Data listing
* Begin *
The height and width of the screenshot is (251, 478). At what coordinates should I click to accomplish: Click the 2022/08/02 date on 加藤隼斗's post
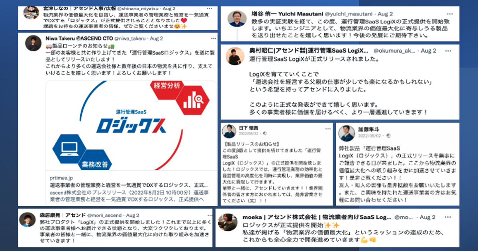point(369,135)
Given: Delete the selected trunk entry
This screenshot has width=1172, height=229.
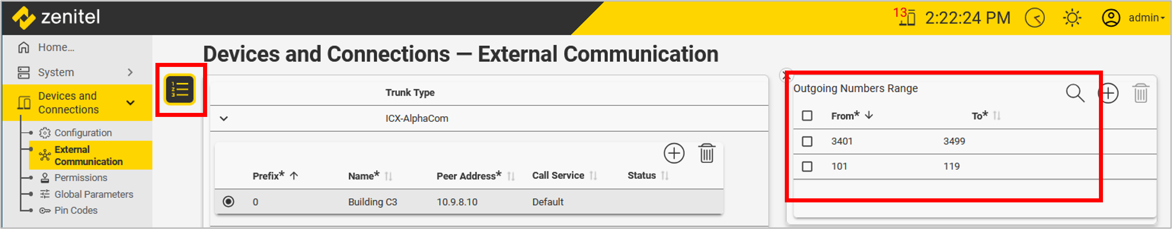Looking at the screenshot, I should tap(707, 154).
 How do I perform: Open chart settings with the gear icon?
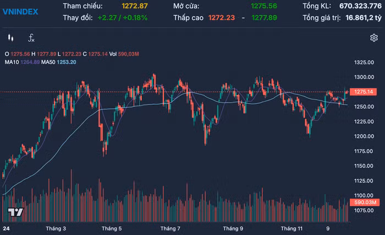pos(374,38)
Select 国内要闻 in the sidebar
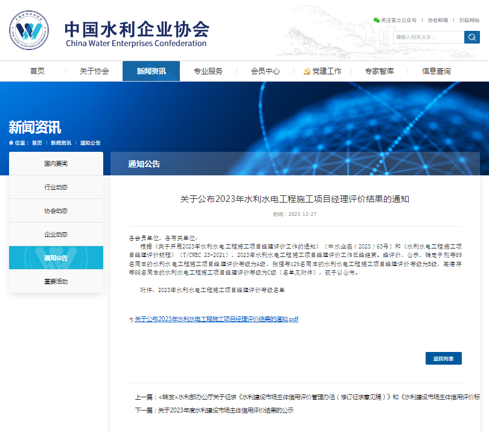This screenshot has width=489, height=433. pyautogui.click(x=56, y=163)
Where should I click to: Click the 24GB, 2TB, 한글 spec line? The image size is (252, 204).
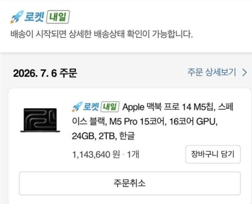point(103,136)
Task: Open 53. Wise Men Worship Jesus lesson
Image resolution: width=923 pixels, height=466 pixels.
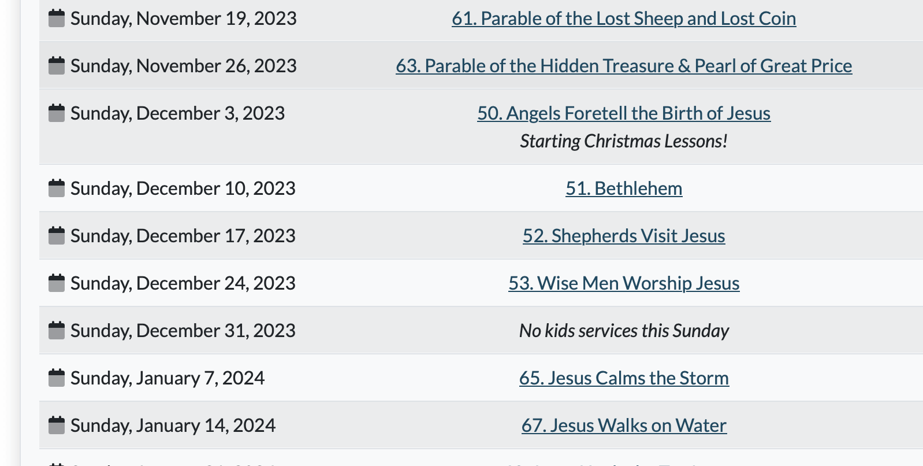Action: pos(624,283)

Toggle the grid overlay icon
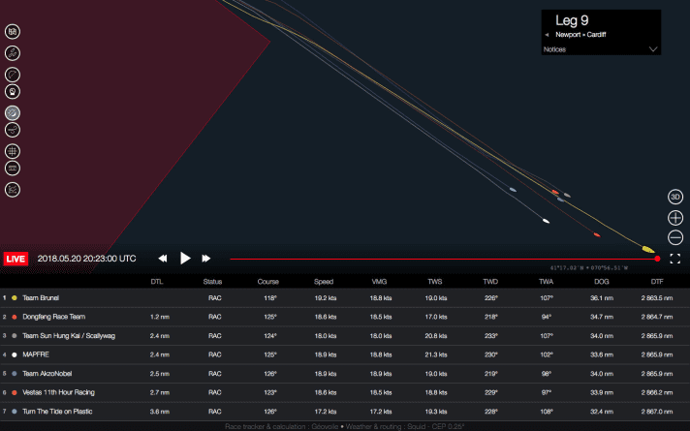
* End *
Retype all of the entries above word for word, leaving out the pictures.

The height and width of the screenshot is (251, 478). At what coordinates should I click to accomplish: Click the 2022/08/02 date on 加藤隼斗's post
point(369,135)
Given: Delete the selected trunk entry
This screenshot has width=1172, height=229.
Looking at the screenshot, I should tap(707, 154).
 How do I perform: Open chart settings with the gear icon?
pos(374,38)
Select 国内要闻 in the sidebar
This screenshot has width=489, height=433. pyautogui.click(x=56, y=163)
Where should I click to: Click the 24GB, 2TB, 한글 spec line? The image size is (252, 204).
point(103,136)
Task: Open 53. Wise Men Worship Jesus lesson
Image resolution: width=923 pixels, height=466 pixels.
Action: pos(624,283)

Toggle the grid overlay icon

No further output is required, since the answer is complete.